• **Required work**
Your response should be the complete data, transcribed exactly.

• **Record extracts**
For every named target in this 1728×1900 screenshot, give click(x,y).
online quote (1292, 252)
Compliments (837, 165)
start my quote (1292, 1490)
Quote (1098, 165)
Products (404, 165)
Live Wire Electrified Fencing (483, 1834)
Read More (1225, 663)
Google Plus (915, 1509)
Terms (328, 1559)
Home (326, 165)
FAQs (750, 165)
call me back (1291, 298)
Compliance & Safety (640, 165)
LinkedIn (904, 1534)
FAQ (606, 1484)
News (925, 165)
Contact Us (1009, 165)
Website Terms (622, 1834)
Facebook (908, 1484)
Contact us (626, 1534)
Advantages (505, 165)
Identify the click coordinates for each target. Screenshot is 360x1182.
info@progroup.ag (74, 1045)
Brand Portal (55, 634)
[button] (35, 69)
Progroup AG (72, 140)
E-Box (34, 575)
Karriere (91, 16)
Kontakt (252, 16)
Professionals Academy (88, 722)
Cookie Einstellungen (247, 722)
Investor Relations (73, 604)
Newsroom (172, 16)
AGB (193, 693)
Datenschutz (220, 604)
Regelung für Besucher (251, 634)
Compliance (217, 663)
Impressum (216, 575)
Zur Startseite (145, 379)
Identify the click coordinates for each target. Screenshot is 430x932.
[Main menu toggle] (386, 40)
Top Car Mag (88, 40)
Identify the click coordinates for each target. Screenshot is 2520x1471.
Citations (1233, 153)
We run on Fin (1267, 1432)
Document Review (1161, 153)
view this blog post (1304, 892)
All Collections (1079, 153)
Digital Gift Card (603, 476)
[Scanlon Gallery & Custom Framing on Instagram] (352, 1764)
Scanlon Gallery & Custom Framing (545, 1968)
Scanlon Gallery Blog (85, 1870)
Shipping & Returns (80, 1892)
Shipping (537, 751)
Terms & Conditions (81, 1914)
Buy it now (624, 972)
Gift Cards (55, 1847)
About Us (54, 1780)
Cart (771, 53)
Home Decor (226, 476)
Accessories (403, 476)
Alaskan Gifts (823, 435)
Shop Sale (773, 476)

• **Exercise answer**
For every named target in this 1728×1900 screenshot, give click(x,y).
online quote (1292, 252)
Compliments (837, 165)
start my quote (1292, 1490)
Quote (1098, 165)
Products (404, 165)
Live Wire Electrified Fencing (483, 1834)
Read More (1225, 663)
Google Plus (915, 1509)
Terms (328, 1559)
Home (326, 165)
FAQs (750, 165)
call me back (1291, 298)
Compliance & Safety (640, 165)
LinkedIn (904, 1534)
FAQ (606, 1484)
News (925, 165)
Contact Us (1009, 165)
Website Terms (622, 1834)
Facebook (908, 1484)
Contact us (626, 1534)
Advantages (505, 165)
Identify the click coordinates for each target. Screenshot is 360x1182.
info@progroup.ag (74, 1045)
Brand Portal (55, 634)
[button] (35, 69)
Progroup AG (72, 140)
E-Box (34, 575)
Karriere (91, 16)
Kontakt (252, 16)
Professionals Academy (88, 722)
Cookie Einstellungen (247, 722)
Investor Relations (73, 604)
Newsroom (172, 16)
AGB (193, 693)
Datenschutz (220, 604)
Regelung für Besucher (251, 634)
Compliance (217, 663)
Impressum (216, 575)
Zur Startseite (145, 379)
Identify the click coordinates for each target. Screenshot is 430x932.
[Main menu toggle] (386, 40)
Top Car Mag (88, 40)
Identify the click coordinates for each target. Screenshot is 2520x1471.
Citations (1233, 153)
We run on Fin (1267, 1432)
Document Review (1161, 153)
view this blog post (1304, 892)
All Collections (1079, 153)
Digital Gift Card (603, 476)
[Scanlon Gallery & Custom Framing on Instagram] (352, 1764)
Scanlon Gallery & Custom Framing (545, 1968)
Scanlon Gallery Blog (85, 1870)
Shipping & Returns (80, 1892)
Shipping (537, 751)
Terms & Conditions (81, 1914)
Buy it now (624, 972)
Gift Cards (55, 1847)
About Us (54, 1780)
Cart (771, 53)
Home Decor (226, 476)
Accessories (403, 476)
Alaskan Gifts (823, 435)
Shop Sale (773, 476)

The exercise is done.